Sonda Japonesa chega a Asteroide em forma de Pião

ANTES DE COLETAR MATERIAL ABAIXO DA SUPERFÍCIE DO ASTEROIDE RYUGU, CIENTISTAS VÃO MAPEAR O OBJETO QUE ESTÁ A 290 MILHÕES DE QUILÔMETROS DA TERRA

A Hayabusa 2 partiu da base espacial Tanegashima em 2014 para estudar o asteroide de perto. A missão pretende recolher amostras de rochas e do solo do asteroide. Makoto Yoshikawa, responsável pela missão, explicou os próximos passos da Hayabusa 2: “Primeiro, vamos estudar cuidadosamente as características da superfície. Depois, vamos escolher o local da aterragem para fazer a coleta de material”

A ideia é lançar, da Hayabyusa 2, um projétil de cobre – chamado de “impactor” – na direção da superfície do asteroide. Uma vez que a Hayabusa 2 esteja a uma distância segura, uma carga explosiva será detonada no projétil para lançá-lo em alta velocidade na direção da superfície do asteroide e, com o impacto, criar uma cratera. Depois, a nave se aproximará da cratera e enviará pequenas sondas – do tamanho de caixas de sapato – para fazer a coleta de material.
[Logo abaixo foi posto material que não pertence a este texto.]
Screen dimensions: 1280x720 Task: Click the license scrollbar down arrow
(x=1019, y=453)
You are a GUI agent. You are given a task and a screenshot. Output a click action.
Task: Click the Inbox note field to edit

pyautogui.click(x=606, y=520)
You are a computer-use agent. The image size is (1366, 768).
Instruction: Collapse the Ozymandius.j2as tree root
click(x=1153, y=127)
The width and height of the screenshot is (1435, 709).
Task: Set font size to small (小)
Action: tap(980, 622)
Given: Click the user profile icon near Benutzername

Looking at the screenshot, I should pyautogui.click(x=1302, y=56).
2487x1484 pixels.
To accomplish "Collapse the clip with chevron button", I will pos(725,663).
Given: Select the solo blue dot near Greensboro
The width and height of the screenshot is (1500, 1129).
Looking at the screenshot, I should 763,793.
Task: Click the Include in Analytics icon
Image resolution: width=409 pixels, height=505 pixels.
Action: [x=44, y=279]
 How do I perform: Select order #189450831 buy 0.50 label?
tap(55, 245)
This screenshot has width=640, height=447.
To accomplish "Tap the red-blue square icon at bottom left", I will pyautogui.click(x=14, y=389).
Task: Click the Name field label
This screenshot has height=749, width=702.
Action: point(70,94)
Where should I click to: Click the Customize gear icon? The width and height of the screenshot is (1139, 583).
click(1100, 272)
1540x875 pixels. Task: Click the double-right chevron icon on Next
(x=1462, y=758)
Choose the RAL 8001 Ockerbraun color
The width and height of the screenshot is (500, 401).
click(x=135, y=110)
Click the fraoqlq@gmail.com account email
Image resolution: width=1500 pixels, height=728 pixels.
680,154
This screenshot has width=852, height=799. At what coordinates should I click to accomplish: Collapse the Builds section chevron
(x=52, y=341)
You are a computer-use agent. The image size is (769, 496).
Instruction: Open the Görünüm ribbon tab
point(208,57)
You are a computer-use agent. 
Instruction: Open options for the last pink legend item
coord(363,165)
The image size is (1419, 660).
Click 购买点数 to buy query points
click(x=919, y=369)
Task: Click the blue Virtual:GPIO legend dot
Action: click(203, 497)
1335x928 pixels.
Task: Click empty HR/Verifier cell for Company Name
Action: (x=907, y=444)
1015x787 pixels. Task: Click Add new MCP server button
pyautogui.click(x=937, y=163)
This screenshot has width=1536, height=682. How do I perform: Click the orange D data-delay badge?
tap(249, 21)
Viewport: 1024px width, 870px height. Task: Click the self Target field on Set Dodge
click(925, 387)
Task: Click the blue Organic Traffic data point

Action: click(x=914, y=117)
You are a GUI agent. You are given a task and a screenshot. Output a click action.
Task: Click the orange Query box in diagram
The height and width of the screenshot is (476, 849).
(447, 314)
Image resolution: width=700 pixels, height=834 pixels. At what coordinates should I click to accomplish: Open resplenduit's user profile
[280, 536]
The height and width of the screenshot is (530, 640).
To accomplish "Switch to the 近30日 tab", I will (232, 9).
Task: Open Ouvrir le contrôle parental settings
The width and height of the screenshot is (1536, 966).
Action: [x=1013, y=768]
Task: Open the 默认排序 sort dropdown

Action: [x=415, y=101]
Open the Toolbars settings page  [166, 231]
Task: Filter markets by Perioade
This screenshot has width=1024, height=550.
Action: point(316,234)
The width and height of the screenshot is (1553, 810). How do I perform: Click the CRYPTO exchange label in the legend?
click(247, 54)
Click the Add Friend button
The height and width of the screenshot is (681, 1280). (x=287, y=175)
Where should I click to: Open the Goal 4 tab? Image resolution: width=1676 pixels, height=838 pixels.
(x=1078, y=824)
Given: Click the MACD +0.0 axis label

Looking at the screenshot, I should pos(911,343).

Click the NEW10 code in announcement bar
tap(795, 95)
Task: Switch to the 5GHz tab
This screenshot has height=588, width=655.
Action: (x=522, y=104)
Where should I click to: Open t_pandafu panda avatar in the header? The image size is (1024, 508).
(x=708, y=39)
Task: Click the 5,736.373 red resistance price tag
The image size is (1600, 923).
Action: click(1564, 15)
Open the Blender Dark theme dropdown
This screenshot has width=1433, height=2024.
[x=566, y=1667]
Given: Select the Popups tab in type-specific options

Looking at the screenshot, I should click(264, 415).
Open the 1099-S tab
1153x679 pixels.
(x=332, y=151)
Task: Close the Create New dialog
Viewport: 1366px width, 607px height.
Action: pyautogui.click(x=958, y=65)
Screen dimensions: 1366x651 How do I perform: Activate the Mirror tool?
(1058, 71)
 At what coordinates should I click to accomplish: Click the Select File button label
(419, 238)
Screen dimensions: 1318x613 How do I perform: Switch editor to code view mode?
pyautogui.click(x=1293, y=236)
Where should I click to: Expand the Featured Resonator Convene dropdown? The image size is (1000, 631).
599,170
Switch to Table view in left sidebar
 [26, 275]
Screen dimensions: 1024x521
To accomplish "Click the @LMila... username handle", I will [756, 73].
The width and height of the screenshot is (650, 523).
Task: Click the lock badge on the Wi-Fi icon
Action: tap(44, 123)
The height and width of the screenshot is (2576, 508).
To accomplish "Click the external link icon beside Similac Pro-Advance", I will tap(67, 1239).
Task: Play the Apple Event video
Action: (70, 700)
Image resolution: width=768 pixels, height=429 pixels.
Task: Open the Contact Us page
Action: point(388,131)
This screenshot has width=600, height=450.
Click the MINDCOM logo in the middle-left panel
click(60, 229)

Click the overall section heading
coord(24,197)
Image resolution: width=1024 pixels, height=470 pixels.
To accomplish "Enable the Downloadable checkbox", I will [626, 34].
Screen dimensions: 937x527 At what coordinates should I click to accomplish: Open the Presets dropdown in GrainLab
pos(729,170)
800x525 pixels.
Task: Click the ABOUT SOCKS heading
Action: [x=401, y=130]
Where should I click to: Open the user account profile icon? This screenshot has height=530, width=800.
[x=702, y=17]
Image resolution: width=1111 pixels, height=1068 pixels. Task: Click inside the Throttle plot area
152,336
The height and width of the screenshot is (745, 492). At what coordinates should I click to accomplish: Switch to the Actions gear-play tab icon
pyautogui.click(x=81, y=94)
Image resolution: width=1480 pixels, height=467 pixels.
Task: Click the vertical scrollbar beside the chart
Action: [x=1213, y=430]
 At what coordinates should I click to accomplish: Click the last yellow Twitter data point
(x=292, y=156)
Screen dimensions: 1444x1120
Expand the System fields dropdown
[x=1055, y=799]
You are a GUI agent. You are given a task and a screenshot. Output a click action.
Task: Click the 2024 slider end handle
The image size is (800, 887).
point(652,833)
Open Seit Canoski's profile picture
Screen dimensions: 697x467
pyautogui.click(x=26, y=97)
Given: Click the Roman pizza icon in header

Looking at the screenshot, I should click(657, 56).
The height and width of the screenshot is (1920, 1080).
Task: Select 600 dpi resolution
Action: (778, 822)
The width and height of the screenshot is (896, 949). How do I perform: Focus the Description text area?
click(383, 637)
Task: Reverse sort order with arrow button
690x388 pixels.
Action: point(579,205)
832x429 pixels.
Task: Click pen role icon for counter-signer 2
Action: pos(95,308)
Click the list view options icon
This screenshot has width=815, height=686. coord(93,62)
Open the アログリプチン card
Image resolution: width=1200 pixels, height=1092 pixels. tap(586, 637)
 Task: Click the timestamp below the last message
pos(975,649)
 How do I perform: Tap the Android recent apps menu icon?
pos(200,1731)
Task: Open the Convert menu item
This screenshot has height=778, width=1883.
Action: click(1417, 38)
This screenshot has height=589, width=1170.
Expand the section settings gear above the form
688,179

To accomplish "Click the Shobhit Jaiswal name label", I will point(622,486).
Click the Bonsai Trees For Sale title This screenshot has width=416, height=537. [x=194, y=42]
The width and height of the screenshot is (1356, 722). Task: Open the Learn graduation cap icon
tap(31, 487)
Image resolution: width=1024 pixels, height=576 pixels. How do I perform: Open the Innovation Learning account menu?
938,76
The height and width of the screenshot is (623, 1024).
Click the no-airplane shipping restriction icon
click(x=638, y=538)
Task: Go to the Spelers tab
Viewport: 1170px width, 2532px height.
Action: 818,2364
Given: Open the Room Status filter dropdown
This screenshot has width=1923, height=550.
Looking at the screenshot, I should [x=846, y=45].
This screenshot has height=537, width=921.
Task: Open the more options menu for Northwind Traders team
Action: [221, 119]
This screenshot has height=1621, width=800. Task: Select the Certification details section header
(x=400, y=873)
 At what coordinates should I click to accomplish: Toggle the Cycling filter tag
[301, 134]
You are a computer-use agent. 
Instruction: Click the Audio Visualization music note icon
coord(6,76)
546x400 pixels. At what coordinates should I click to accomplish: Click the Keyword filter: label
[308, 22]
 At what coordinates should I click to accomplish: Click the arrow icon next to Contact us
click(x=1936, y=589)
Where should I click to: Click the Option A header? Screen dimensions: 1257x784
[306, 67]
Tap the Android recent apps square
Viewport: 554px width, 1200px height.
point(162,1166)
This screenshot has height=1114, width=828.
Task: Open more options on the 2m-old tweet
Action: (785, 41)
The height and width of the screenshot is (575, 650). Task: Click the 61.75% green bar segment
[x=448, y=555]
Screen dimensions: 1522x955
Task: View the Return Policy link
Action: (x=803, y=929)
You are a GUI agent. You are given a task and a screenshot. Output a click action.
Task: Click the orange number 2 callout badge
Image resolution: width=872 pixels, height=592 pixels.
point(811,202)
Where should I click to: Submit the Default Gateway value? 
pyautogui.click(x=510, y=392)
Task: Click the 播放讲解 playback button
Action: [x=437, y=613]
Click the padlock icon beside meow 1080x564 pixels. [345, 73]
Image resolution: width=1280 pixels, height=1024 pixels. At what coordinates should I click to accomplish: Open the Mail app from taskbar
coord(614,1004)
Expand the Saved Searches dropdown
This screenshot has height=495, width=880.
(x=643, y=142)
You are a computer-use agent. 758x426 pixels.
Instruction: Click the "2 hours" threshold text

A partir das amostras do Ryugu, os cientistas esperam avançar nos estudos sobre a origem e evolução do Sistema Solar.Asteroides são, essencialmente, sobras de material da formação do Sistema Solar, há 4,6 bilhões de anos. Eles contêm água, compostos orgânicos – são ricos em carbono – e metais preciosos.São tão importantes que há empresas analisando a viabilidade de explorar a mineração de asteroides.

Yoshikawa, que é professor do Instituto de Ciência Espacial e Astronáutica do Japão, disse que o formato do asteroide é completamente inesperado, assim como a duração de seu movimento de rotação.

Para ele, asteroides que apresentam essa forma, em geral, tendem a ter “dias” curtos, completando uma rotação a cada três ou quatro horas. Mas o período de rotação de Ryugu é relativamente longo: cerca de 7,5 horas.“Muitos pesquisadores do nosso projeto acreditavam que, no passado, o período de rotação de Ryugu era mais curto, ou seja, ele girava mais rápido, e depois começou a ficar mais lento. Não sabemos o porquê da desaceleração, mas essa é uma característica interessante”, disse Yoshikawa.

Hayabusa 2 passará cerca de um ano e meio pesquisando o asteroide de 900 metros de largura e que está a, aproximadamente, 290 milhões de quilômetros da Terra.